#### What is expected
Wherever the word "Expand" turns up in a line of the entries, copy that line.

#### Recorded data

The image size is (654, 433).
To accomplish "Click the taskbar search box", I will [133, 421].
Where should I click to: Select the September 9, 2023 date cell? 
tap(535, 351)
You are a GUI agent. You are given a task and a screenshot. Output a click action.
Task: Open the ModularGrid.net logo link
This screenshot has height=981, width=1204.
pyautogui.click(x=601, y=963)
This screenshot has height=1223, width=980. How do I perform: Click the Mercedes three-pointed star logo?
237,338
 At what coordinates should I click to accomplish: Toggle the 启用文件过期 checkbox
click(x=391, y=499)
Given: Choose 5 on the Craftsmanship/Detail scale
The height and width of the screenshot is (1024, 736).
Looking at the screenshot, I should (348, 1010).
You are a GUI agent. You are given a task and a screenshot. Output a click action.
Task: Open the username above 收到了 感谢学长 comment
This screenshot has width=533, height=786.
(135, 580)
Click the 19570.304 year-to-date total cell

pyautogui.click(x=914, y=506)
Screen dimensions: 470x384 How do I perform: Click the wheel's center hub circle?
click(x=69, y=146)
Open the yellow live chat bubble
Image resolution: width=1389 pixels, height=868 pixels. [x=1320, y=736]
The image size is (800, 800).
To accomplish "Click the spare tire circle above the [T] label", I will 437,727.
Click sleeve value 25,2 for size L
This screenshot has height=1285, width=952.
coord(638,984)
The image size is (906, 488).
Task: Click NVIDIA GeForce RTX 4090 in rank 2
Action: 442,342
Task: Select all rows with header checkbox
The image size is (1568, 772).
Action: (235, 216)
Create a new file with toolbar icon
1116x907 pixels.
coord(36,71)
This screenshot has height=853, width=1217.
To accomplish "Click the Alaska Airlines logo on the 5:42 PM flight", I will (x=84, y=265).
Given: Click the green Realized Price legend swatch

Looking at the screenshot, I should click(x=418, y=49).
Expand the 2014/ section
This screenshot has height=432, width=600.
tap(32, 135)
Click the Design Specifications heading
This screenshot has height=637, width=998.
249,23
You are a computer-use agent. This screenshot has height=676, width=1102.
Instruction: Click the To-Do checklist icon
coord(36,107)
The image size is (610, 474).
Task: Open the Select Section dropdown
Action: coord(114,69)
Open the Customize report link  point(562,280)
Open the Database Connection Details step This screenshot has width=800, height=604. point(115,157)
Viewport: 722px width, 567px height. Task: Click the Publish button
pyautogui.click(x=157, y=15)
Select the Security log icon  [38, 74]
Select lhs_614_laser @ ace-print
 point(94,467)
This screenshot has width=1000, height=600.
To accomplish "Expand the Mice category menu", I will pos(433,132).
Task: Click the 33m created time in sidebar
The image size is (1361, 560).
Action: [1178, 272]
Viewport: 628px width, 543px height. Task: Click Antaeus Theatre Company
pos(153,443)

#### Response
Expand the 2014/ section
To accomplish "Expand the Mice category menu", I will pos(433,132).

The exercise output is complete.